WHAT THE EXERCISE ASKS
The records below are to be transcribed exactly, with the pictures removed.

EXCERPTED RECORDS
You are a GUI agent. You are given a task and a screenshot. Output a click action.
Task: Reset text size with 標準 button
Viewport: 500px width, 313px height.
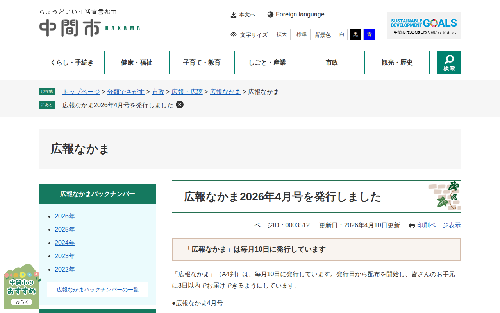pyautogui.click(x=302, y=34)
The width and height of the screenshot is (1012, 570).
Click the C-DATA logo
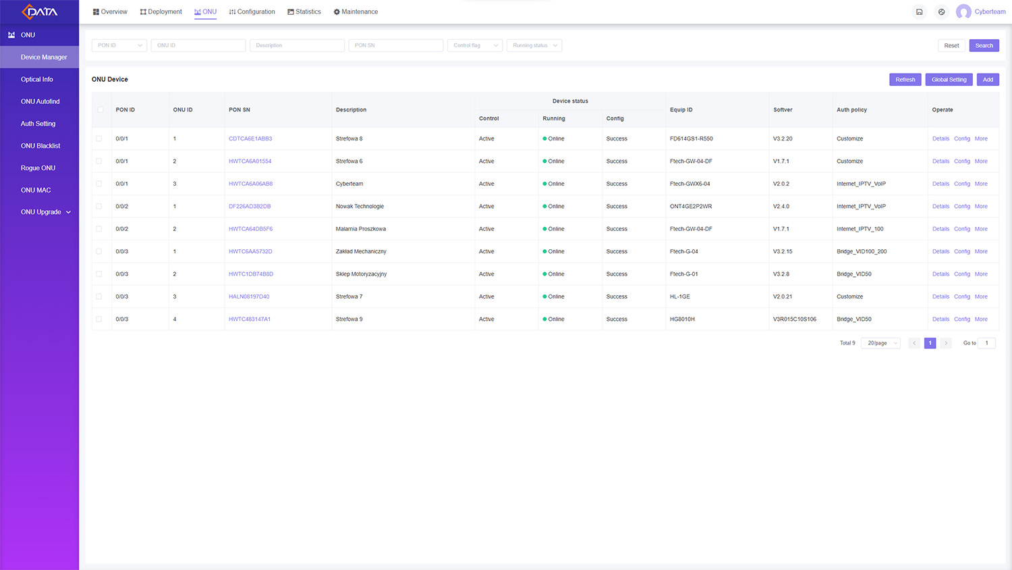click(39, 11)
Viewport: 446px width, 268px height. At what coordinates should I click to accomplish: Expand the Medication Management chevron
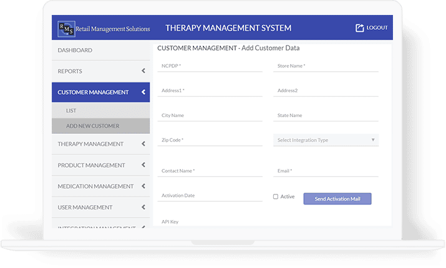(x=143, y=186)
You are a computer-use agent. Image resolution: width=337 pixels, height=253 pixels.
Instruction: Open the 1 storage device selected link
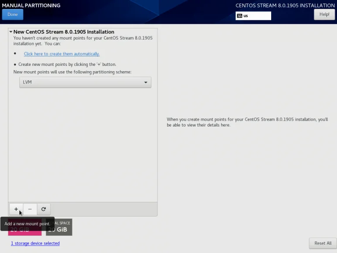tap(35, 243)
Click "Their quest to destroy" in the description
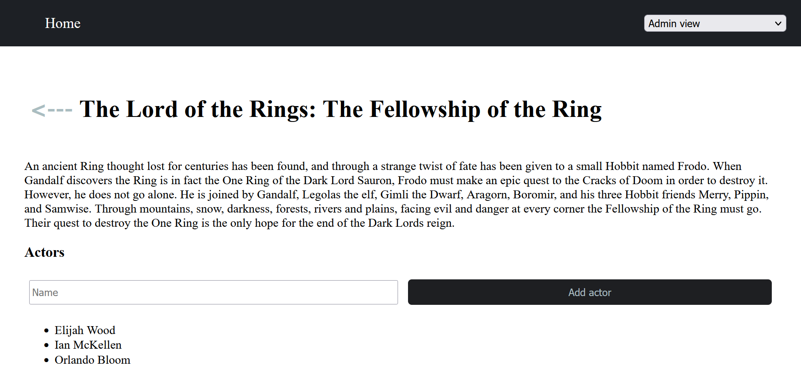Image resolution: width=801 pixels, height=380 pixels. tap(58, 223)
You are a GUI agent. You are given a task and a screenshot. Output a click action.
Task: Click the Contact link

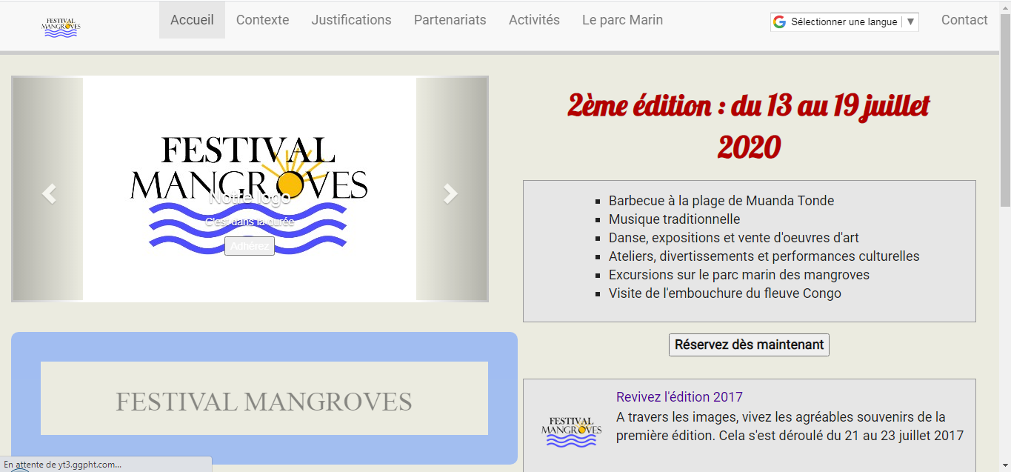[964, 20]
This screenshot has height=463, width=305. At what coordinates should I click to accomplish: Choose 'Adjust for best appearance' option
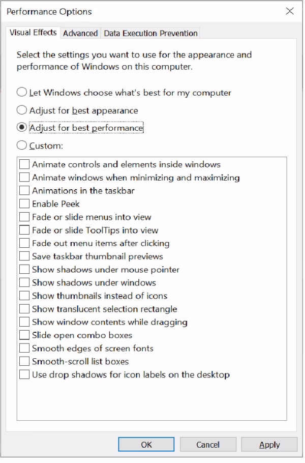tap(22, 110)
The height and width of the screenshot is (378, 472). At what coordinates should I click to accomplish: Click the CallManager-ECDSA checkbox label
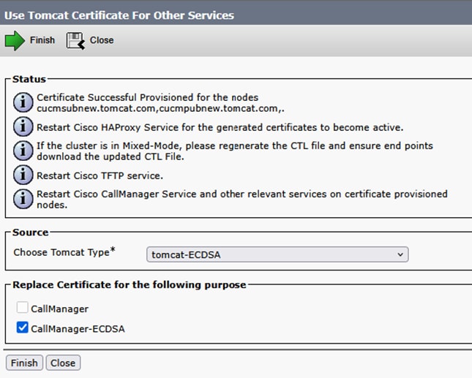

RESPONSE
You are a GUI agent. You are given a task and a screenshot. Output a click action.
Task: Reset text size with 標準 button
Viewport: 500px width, 313px height.
pyautogui.click(x=302, y=34)
The width and height of the screenshot is (1012, 570).
Click the C-DATA logo
click(39, 11)
Viewport: 446px width, 268px height. At what coordinates should I click to accomplish: Expand the Medication Management chevron
(x=143, y=186)
You are a computer-use agent. Image resolution: width=337 pixels, height=253 pixels.
Instruction: Open the 1 storage device selected link
tap(35, 243)
Click "Their quest to destroy" in the description
Image resolution: width=801 pixels, height=380 pixels. tap(58, 223)
You are a GUI agent. You are given a task and a screenshot. Output a click action.
Task: Click the Contact link

[964, 20]
This screenshot has height=463, width=305. At what coordinates should I click to accomplish: Choose 'Adjust for best appearance' option
tap(22, 110)
The height and width of the screenshot is (378, 472). At what coordinates should I click to accomplish: Click the CallManager-ECDSA checkbox label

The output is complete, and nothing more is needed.